*Written problem*: Could you print, word for word, the stretch from "But for Dirks, the" through "even European monopolies." in the passage below on the British empire and mixed-race families?

----- Extract provided -----

But for Dirks, the moral issues are simple: the British empire is a terrible blot on world history, comparable to slavery and fascism; to be neutral or even balanced on the issue is to tolerate the intolerable, and even to become complicit in oppressive violence and tyranny. Colley takes a different and more nuanced approach. Her work is certainly no Niall Ferguson-like neo-imperial polemic, and yet she emphasises that categories such as race and domination and imperialism are not stable categories; instead they are malleable, changeable, porous. After all, Elizabeth Marsh was a descendant of slaves and a female captive, as well as a slave owner. The British were conquerors, but also at times the conquered. Empire and slaving were by no means British or even European monopolies.
Moreover, figures such as Elizabeth Marsh, who crossed both the globe and racial categories, were far from uncommon. While researching my book White Mughals, I came across many similar stories. There was, for example, William Palmer, whose first wife was a creole beauty he met in St Kitts, and whose second wife was a Mughal begum from Delhi. His children, of all religions and colours, lived with him at the British residency in Pune, where his beloved second wife befriended the Shia Muslim bride of the neighbouring British resident (or ambassador) at the court of Hyderabad, and where the two families discussed how to overcome the growing colour prejudice of the British, which began to worsen as the late 18th century gave way to the early 19th.
Then there was William Linnaeus Gardner, born on the banks of the Hudson to a prominent American loyalist family, who died on the banks of the Ganges, a retired soldier of fortune, happily married to a Shia begum of Cambay in Gujerat. Here is Gardner at the end of his life talking proudly of his multiracial family: "The begum and I, from 22 years constant contact, have smoothed off each other's asperities," he wrote to his cousin, "and now roll on peaceably and contentedly . . . My house is filled with brats, and the very thinking of them, from blue eyes and fair hair to ebony and wool makes me quite anxious to get back again . . . There's no accounting for taste but I have more relish in playing with the little brats than for the First Society in the World . . . New books, a garden, a spade, nobody to obey, pyjamas, grandchildren, tranquillity: this is the summit of happiness, not only in the east but the west too."

----- Data provided -----

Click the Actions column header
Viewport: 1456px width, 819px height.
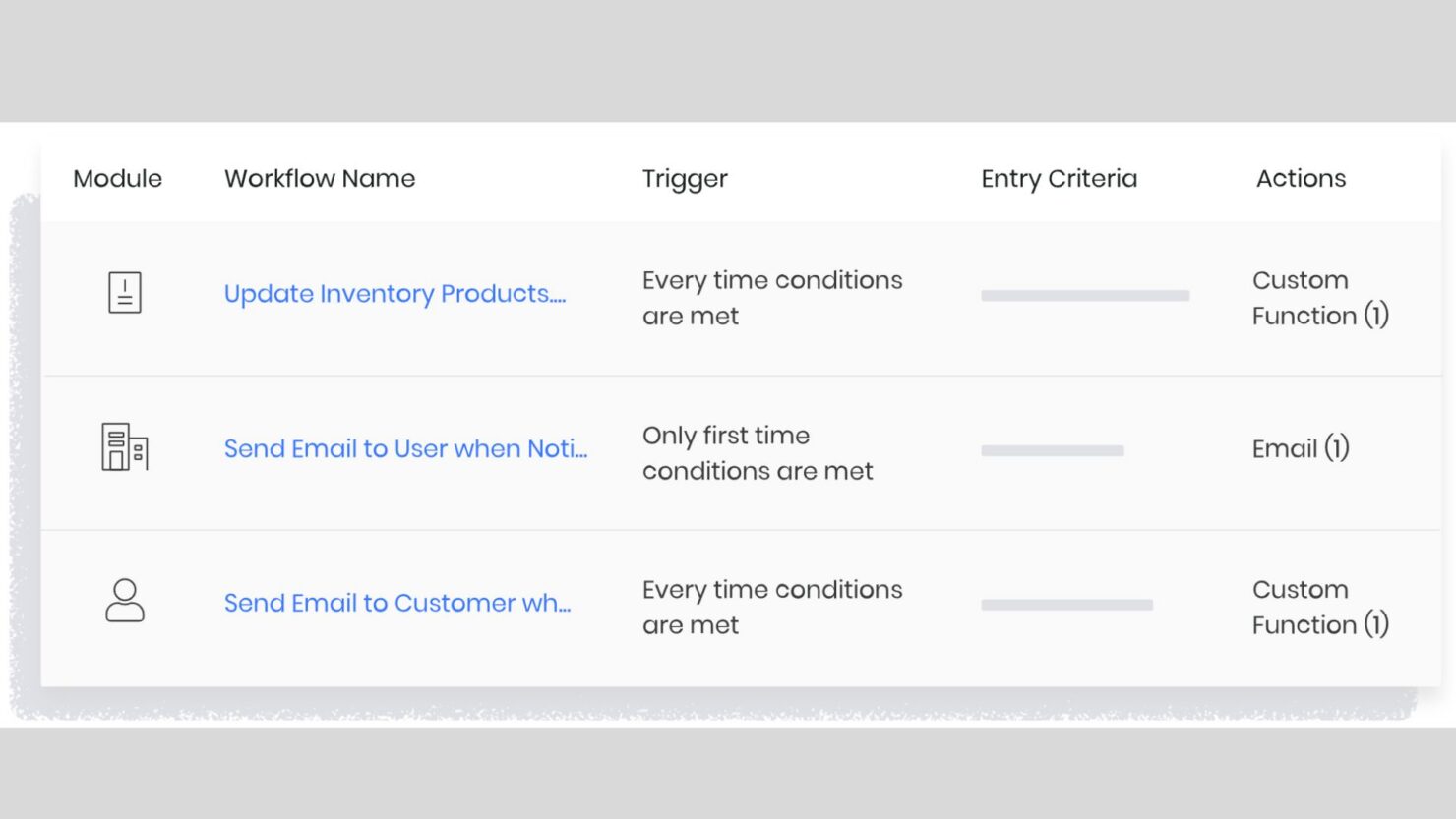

-----

*Problem solution*:
But for Dirks, the moral issues are simple: the British empire is a terrible blot on world history, comparable to slavery and fascism; to be neutral or even balanced on the issue is to tolerate the intolerable, and even to become complicit in oppressive violence and tyranny. Colley takes a different and more nuanced approach. Her work is certainly no Niall Ferguson-like neo-imperial polemic, and yet she emphasises that categories such as race and domination and imperialism are not stable categories; instead they are malleable, changeable, porous. After all, Elizabeth Marsh was a descendant of slaves and a female captive, as well as a slave owner. The British were conquerors, but also at times the conquered. Empire and slaving were by no means British or even European monopolies.